In [None]:
#Run these beforehand
library(tidyverse)
library(repr)
library(tidymodels)
library(ggplot2)
library(gridExtra)

# Data Description
The dataset is separated into two lists. One is a list of 196 unique players with 7 variables of data on each player:
- experience, their experience as one of 'Beginner', 'Regular', 'Amateur', 'Veteran', or 'Pro' (chr)
- hashedEmail, Private hashed email address (chr)
- name, player name (chr)
- gender, player gender (chr)
- played_hours, number of hours they have played on the server (dbl)
- Age, player age in years (dbl)
- subscribe, whether or not they are subscribed to a games-related news letter (lgl)

Means of quantitative variables:
| played_hours | Age |
| --- | --- |
| 5.85 | 21.14|

Some issues I noticed with this list was that experience hierarchy is unclear (such as wehther or not 'Regular' is more experienced than 'Amatuer', how is the experience determined, etc), there are NA values in the age, and that it is unclear which news letter the players are subscribed to.

The other is a list of individual play sessions with 5 variables on each session:
- hashedEmail, private hashed email address (chr)
- start_time, start time of session in day/month/year time (chr)
- end_time, end time of session in day/month/year time (chr)
- original_start_time, Unix epoch start time in milliseconds (dbl)
- original_end_time, Unix epoch end time in milliseconds (dbl)

Some issues I noticed with this list is that the start and end include the time and date in the same column, and should probably be seperated. It also lacks the session time length, which is probably the most basic piece of data which should be included as it's own column. I am also not certain if every session is associated with a hashedEmail in the player list. 

# Questions
For this project I would like to focus on Question 2, or what "kinds" of players are most likely to contribute a large amount of data so that we can target those players in our recruiting efforts. The specific question I would like to ask is: Can player experience and and age predict the length of play time in the list of sessions for that player. To answer this question, I would use the data to determine if age and total session length have a linear assocation. I could also either split the data by the categories of experience, or use k-nn fit algorithms to see which creates a better prediction system. Since there are NA values in the age, I would likely have to remove those observations in the cases when examining age, and I would also likely need to create a new session length column in the list of sessions for ease of use. 

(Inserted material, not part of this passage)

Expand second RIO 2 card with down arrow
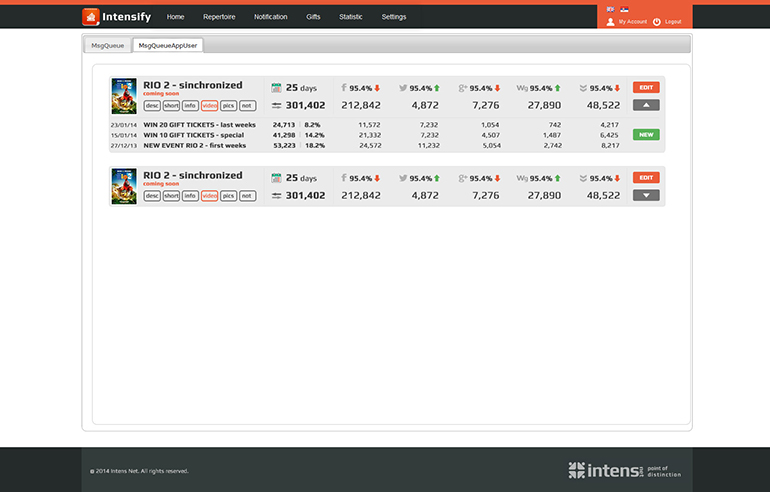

# Exploratory Data Analysis

In [None]:
players <- read_csv("players.csv")
sessions <- read_csv("sessions.csv")

In [None]:
clean_sessions <- separate(sessions, start_time, c("start_date", "start_time"), " ") |>
    separate(end_time, c("end_date", "end_time"), " ")
colnames(clean_sessions) <- c("hashed_email", "start_date", "start_time", "end_date", "end_time", "original_start_time", "original_end_time")
clean_sessions <- mutate(clean_sessions, "session_length" = (original_end_time - original_start_time)/3600000)
colnames(players) <- c("experience","subscribe", "hashed_email", "played_hours", "name", "gender", "age")
#head(clean_sessions)
#head(players)

In [None]:
options(repr.plot.width = 12, repr.plot.height = 8) 
played_plot <- players |>
    ggplot(aes(x = age, y =  played_hours, colour = experience)) + 
        geom_point() +
        xlab("Player Age (Years)") +
        ylab("Played Hours") +
        ggtitle("Age vs Played Hours")

experience_plot <- players |>
    ggplot(aes(x = experience)) + 
    geom_bar() + 
    xlab("Player Experience") + 
    ggtitle("Experience Distribution")

age_plot <- players |>
    ggplot(aes(x = age)) + 
    geom_bar() + 
    xlab("Player Age (Years)") + 
    ggtitle("Age Distribution")

length_plot <- clean_sessions |>
    ggplot(aes(x = session_length)) + 
    geom_density() + 
    xlab("Session Length (Hours)") + 
    ggtitle("Session Length Distribution")

grid.arrange(played_plot, experience_plot, age_plot, length_plot, ncol = 2)

Session length seems to be on average very short, but that does not give us any hints towards what the total session length would be for each unique player or hashed email. There does seem to be some suggestions that players aroudn the age of 20 who range along the amateur to regular experience levels have the most played hours, which will be useful to look out for in the future. These players also fortunately seem to be the most common.